Ralph Eugene Meatyard, “Untitled” (1964), gelatin silver print (© The Estate of Ralph Eugene Meatyard, courtesy Fraenkel Gallery)

When I was in my mid-20s and I had not traveled much, the poet Jonathan Williams made me aware of Lexington, Kentucky, and the possibility that powerful occult forces might have converged upon that area.

All I had previously known about Lexington was that the poet and Trappist monk Thomas Merton lived in a monastery nearby. After Williams began to send me letters and books, many of them published by the Jargon Society, the small press he founded in 1951 with the painter David Ruff (which is now under the auspices of the Black Mountain College Museum + Arts Center), I learned of the numerous photographers and artists working in the South, including Lyle Bonge, Howard Finster, Ralph Eugene Meatyard, Guy Mendes, and St. EOM (Eddie Owens Martin), whose drawings, made while he was living in New York, were the subject of a review I wrote for Hyperallergic Weekend in October.

Ralph Eugene Meatyard, “Untitled” (1960), gelatin silver print (© The Estate of Ralph Eugene Meatyard, courtesy Fraenkel Gallery)

What struck me was that Meatyard and Mendes lived in Lexington, along with a number of other people Williams thought I should know about. It was around this time that I bought a copy of longtime Lexingtonian Guy Davenport’s Tatlin!

I mention this for two reasons. Before I began writing reviews for Art in America in 1977, Williams made it clear that art could happen anywhere, not just in New York. The other reason is that I recently traveled to Lexington for the first time and met Guy Mendes. Naturally, we talked about Jonathan Williams, the master of bon mots, who used to sign his letters, “Lord Nose,” and the many different people that Williams knew, championed, and photographed.
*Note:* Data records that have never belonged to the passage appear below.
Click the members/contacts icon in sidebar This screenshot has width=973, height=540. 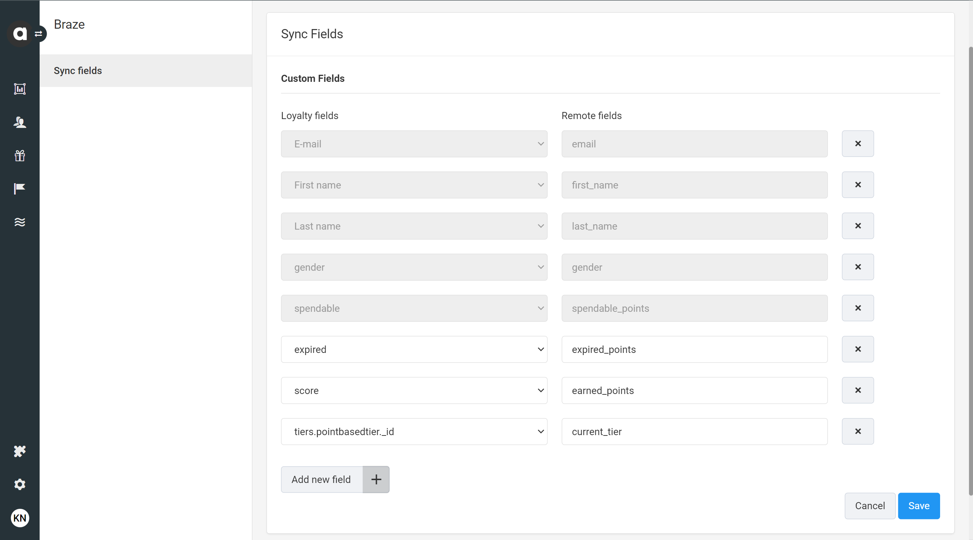[x=19, y=121]
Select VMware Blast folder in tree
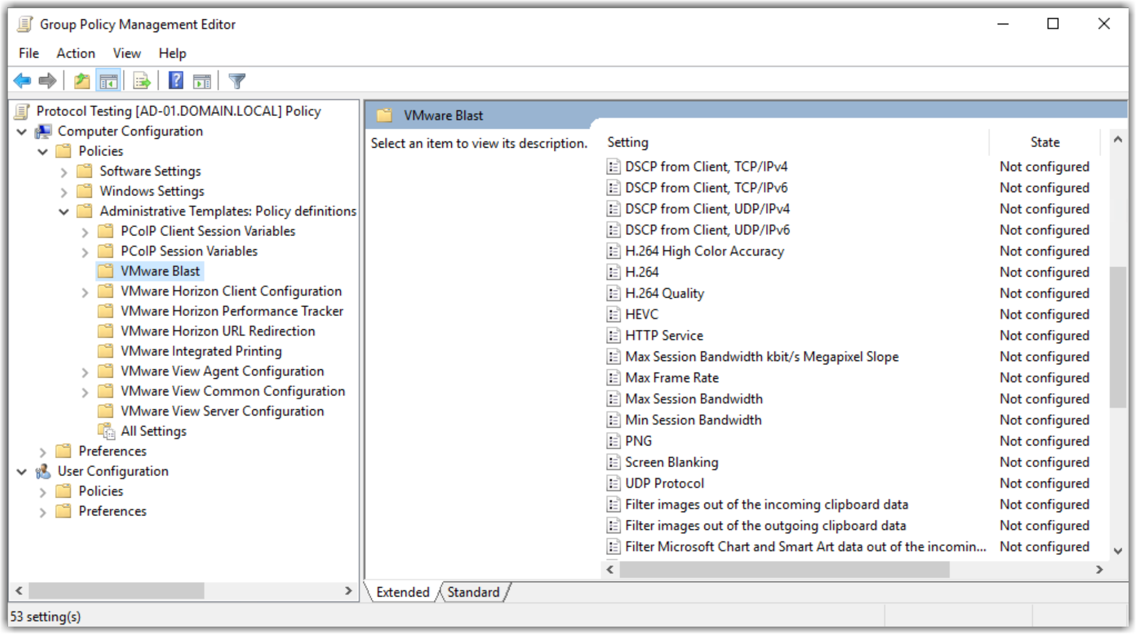1136x634 pixels. [x=157, y=271]
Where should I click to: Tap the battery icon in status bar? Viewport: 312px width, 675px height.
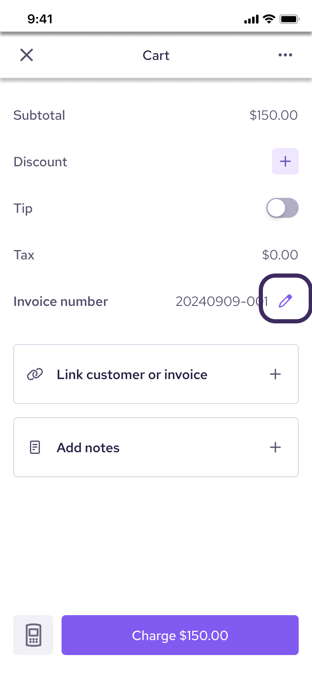290,19
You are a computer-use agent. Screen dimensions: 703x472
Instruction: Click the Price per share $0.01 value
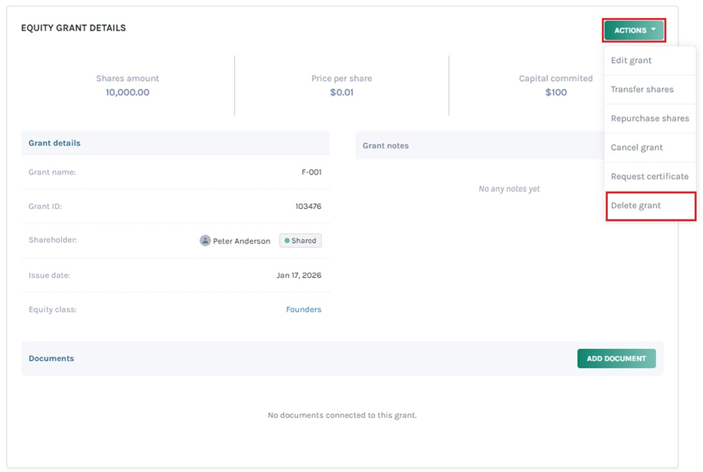pos(341,92)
One thing that came out of the friendship between Williams and Mendes is the posthumously published book, Walks to the Paradise Garden: A Lowdown Southern Odyssey (2019) by Roger Manley, Mendes, and Williams, and edited by Phillip March Jones, which was reviewed by Edward M. Gómez for Hyperallergic Weekend.

Ralph Eugene Meatyard, “Untitled” (1966), gelatin silver print (© The Estate of Ralph Eugene Meatyard, courtesy Fraenkel Galler)

I had been invited to Lexington by Stuart Horodner, the director of the University of Kentucky Art Museum, whom I have known for many years, to give a talk. Knowing of my enthusiasm for the enigmatic photographs of Meatyard (1925–1972), Horodner sent me Ralph Eugene Meatyard: Stages for Being, which was published this month. It is the catalog of an exhibition that originated at the University of Kentucky Art Museum (September 8–December 9, 2018) and will travel to the Bates College Museum of Art, in Lewiston, Maine, in the fall (October 25, 2019–March 28, 2020). It seems that I missed the exhibition in Kentucky and must now decide whether or not I am going to Lewiston.

In “Being Here,” her essay for the catalog, the curator Janie M. Welker provides a very useful biography of Meatyard and some of the people he knew in Lexington. These people included Merton; the abstract painter Frederic Thursz; the writer, farmer, and environmental activist, Wendell Berry; and the writer, translator, essayist, poet, artist and philosopher, Guy Davenport.

Ralph Eugene Meatyard, “Untitled” (circa 1971), gelatin silver print (© The Estate of Ralph Eugene Meatyard, courtesy Fraenkel Gallery)

She also conveys the likelihood that “the waiting room/gallery of Meatyard’s own business, Eyeglasses of Kentucky” taught him as much as he learned from his friends and mentors. She points out that Van Deren Coke, who went on to become an important photography curator at San Francisco Museum of Modern Art, among other institutions, was the informal leader of the Lexington Camera Club, to which Meatyard, Mendes, James Baker Hall, Robert C. May, and others belonged.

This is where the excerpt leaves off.